Friday, December 28, 2007

Sweeny Todd Review

These people are sick motherfuckers. Johnny Depp, Tim Burton, Stephen Sondheim, Helena Carter... sick, sick motherfuckers.

If my first paragraph makes you want to see this movie, then chances are you'll enjoy it on one level or another. If not, then you just might be traumatized.

I knew nothing at all about this movie going into it. Turns out it's a musical based on a Broadway hit. The premise of it is that Sweeny Todd is a slightly insane barber returning to London seeking revenge. After meeting up with the owner of a meat pie business, Mrs. Lovett, opening his barbershop upstairs, and deciding that the entire damn city deserves to die, he becomes a serial killer. Basically, anytime someone comes in for a shave, he slits their throat. All of this is set to the delightful sounds of Broadway musical music.

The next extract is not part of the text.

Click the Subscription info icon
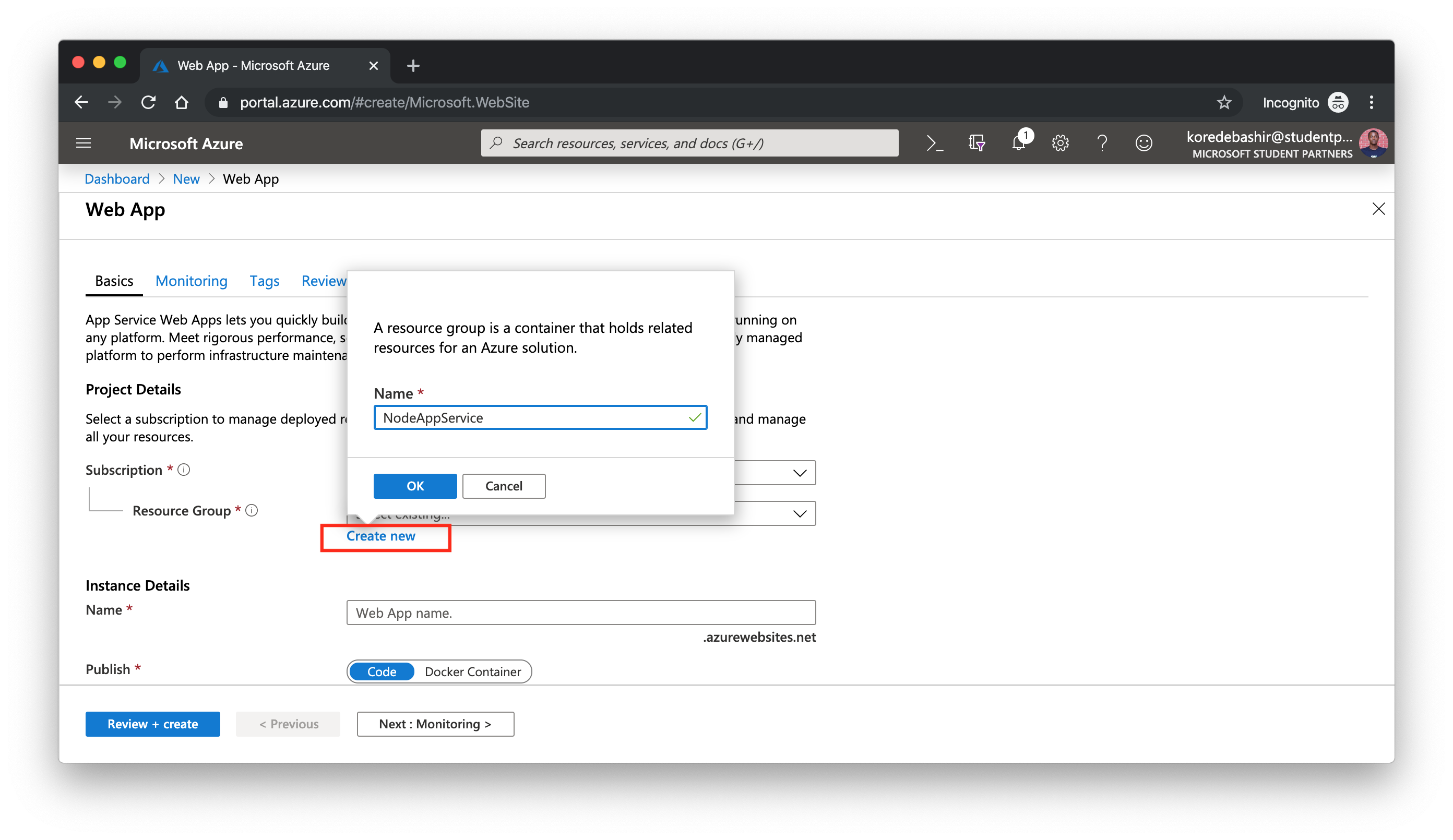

I told you they were sick motherfuckers. Now, about the music. This is one of the rare musicals that really focuses much more on the story than the music. Only a few of the simplistic tunes are memorable (usually the ones that are repeated three or more times throughout), and the quality of the singers was put on hold in favor of very solid acting. With that said, the music is by no means painful to listen to, and a lot of it honestly sounds good. Although Depp (the male lead, mind you) shows clear signs of struggling with the range of his part and the recording shows signs of pitch correction, he does keep his part well within character. Carter, likewise, isn't the world's sweetest soprano, but she fits the part. Ironically, the most painful musical performances in the movie come from the two young people, who are the only two characters who really have to sound like good singers. Johanna is supposed to sound like a bird (thus the lyrics in the scene I'm referring to). If the sound coming from that woman's voice is that of a bird, then this bird is probably a baby ostrich with a broken neck. Okay, so I'm exaggerating; she's not that bad, but they really needed a better voice in her part. I would like to stress, though, that despite all of the shortcomings that I could nitpick for hours, the music is solid overall, in terms of both the score and the performances.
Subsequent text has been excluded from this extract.